Stevens, Huston, and Ford went their own ways and seemed not to worry about whether or not the public would follow them. Their experiences during the war had strengthened their resolve to let nothing compromise their work, not even popular taste. As Wyler had done, over the next few years they would infuse their movies with their own personalities—Huston gave vent to his sardonic cynicism in The Treasure of the Sierra Madre, Stevens peered into the ugliest recesses of human nature and personal ambition in A Place in the Sun, and Ford, ever iconoclastic, chose to eschew the prestige of films like The Grapes of Wrath and instead embrace the degraded genre he loved best, shaping his own vision of America through the majestic, elegiac, morally complex westerns that, though they would win him no awards, would eventually form his most enduring legacy. If Capra could not follow them—if he could not even find a way to follow his own heart—it was in part because, alone among his colleagues, he never imagined that the war would change him, or the world. He had always assumed it would be an interruption—a long, ghastly pause after which everything would return to a normality that he instead discovered had vanished.
The social realism that audiences craved after World War II—the dramas about alcoholism and mental illness and anti-Semitism and racism that would catapult a new generation of directors like Billy Wilder and Elia Kazan to the forefront of Hollywood picturemaking—was not a road that Capra could have taken even if he had wanted to. He had spent too many years trying to convince Americans and himself that there were no problems that could not be solved by hard work, good cheer, and a burst of spirited rhetoric. Eventually, his belief that movies should be uplifting calcified into didacticism. He never turned sour or nasty about his fellow filmmakers, but he didn’t know how to do what they were doing, which seemed to be all that people wanted to see. So he stopped. After It’s a Wonderful Life, he barely worked at all. He directed only five more movies. None of them were particularly successful. In 1961, after remaking his own 1933 comedy-drama Lady for a Day as Pocketful of Miracles, he decided to retire.

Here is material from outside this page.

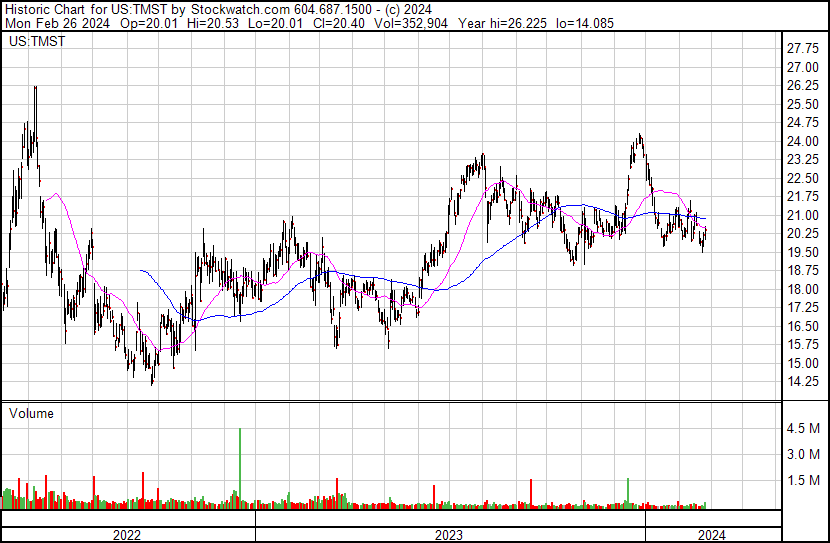This screenshot has width=830, height=543.
Task: Click the 1.5 M volume axis label
Action: [x=803, y=480]
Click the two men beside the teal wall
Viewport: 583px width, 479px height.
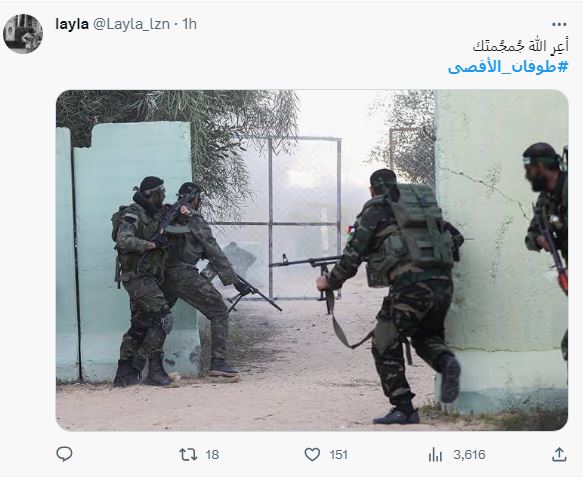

In the postwar years, Wyler, Huston, and Stevens were emboldened not just in their professional lives but as private citizens who had the power to galvanize public attention; although they were now out of uniform, none of them had lost their taste for a good fight. In the late 1940s, they became active in the industry’s central political cause of the postwar years, the fight against the resurgent House Un-American Activities Committee, and they united in public opposition to the blacklisting of suspected Communists that had begun in Hollywood. Just months after the release of The Best Years of Our Lives, Wyler gave a nationally broadcast radio address in which he said that in the current climate of paranoia and mistrust, he never could have made the picture that had just won him the Academy Award. HUAC, he said, was “making decent people afraid to express their opinions. They are creating fear in Hollywood. Fear will result in self-censorship. Self-censorship will paralyze the screen. In the last analysis, you will suffer. You will be deprived of entertainment which stimulates you, and you will be given a diet of pictures which conform to some people’s arbitrary standards of Americanism.” Soon after his speech, he and Huston, who also believed that a “sickness [had] permeated the country,” joined forces to spearhead Hollywood’s Committee for the First Amendment, a group that lobbied for free expression and an end to red-baiting. Capra did not join them; he could never shed his fear of being labeled a Communist sympathizer, and his infrequent public political comments had been mostly restricted to nervous declarations that he was stoutly against Communism and had never even voted for Roosevelt.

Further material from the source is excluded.